The Interscholastic Youth Sports Brain Injury Prevention Act focuses on safety and the protection against long-term injury to youth athletes. It also outlines several steps young athletes must complete before competing.

The first step requires each school district to distribute a concussion and brain injury information sheet for parents and guardians of student athletes to sign.

Athletes also have to be tested for existing brain injuries. These tests include neurocognitive, neuromotor, balance and vestibular.

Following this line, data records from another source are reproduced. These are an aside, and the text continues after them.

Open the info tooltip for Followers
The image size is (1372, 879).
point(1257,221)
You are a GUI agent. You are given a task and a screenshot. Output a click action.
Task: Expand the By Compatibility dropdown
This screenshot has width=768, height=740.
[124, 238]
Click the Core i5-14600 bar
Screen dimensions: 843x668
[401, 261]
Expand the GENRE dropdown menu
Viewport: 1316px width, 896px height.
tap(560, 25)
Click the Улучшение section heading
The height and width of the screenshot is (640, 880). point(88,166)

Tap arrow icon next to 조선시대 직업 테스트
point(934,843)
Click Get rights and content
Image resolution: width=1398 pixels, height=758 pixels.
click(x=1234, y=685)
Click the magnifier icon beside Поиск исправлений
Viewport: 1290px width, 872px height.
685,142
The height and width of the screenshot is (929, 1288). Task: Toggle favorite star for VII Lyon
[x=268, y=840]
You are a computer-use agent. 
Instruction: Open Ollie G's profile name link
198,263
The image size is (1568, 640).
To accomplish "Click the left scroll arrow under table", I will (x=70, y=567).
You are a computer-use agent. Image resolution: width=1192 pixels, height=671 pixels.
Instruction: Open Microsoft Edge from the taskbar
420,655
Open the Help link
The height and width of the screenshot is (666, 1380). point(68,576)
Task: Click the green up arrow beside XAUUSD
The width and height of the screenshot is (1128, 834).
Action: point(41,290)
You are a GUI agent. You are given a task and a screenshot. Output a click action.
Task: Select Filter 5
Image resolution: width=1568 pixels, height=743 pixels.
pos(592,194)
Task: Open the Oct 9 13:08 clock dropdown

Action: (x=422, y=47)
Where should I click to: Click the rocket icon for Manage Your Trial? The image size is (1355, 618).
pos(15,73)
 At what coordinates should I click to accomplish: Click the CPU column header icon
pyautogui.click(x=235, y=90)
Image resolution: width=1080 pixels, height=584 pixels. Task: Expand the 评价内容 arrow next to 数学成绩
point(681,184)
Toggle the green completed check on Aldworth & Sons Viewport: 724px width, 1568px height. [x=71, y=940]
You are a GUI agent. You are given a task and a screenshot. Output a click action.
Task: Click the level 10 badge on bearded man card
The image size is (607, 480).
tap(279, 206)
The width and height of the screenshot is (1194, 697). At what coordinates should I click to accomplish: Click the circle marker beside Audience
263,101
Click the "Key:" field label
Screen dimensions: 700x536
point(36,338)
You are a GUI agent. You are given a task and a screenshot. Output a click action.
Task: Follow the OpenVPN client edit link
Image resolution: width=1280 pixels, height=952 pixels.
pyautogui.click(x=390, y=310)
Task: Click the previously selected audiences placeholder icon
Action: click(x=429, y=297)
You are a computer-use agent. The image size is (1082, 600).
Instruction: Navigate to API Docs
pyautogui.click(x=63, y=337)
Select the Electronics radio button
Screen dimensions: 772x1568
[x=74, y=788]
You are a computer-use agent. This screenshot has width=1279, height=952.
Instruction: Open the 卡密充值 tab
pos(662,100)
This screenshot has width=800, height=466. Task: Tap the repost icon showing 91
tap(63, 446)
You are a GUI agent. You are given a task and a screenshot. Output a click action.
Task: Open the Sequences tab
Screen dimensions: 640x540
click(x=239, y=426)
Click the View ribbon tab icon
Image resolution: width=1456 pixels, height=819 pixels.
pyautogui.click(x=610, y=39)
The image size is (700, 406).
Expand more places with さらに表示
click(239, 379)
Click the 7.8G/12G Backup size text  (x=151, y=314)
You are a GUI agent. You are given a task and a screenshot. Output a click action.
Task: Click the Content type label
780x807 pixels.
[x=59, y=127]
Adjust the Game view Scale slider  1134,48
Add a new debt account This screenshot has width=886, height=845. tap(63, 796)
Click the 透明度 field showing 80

Neurocognitive tests evaluate how the brain comprehends information and how a person responds to tasks. Neuromotor testing measures the strength of a person's extremities. Balance and vestibular testing is used to examine coordination.

The bill also states all previous brain injuries and concussions must be documented. Neurologist Dr. Komal Ashraf said the more injuries an athlete sustains, the worse it gets.

"It is kind of a compounded effect," Ashraf said. "The more injuries that somebody has, the increased likelihood for having long-term consequences."

Ashraf said this is especially true for younger brains.

"Younger brains are still developing and there is less room in the skull for the brain to move around," Ashraf said. "As you get older, there does become more space which does allow more room to move."

In order to prevent long-term damage, the bill would create return-to-play guidelines for athletes who suffer an injury. Ashraf said neurologists use a simple phrase as their policy.

"Our motivation, our M.O. is: when in doubt, sit it out," Ashraf said, "because there can be long-term consequences."

The bill also states that student athletes, their guardians, staff and coaches must receive training on how to handle concussions. 

The bill was scheduled to be heard in the Veterans' Affairs and Health Committee at 8:30 Thursday morning.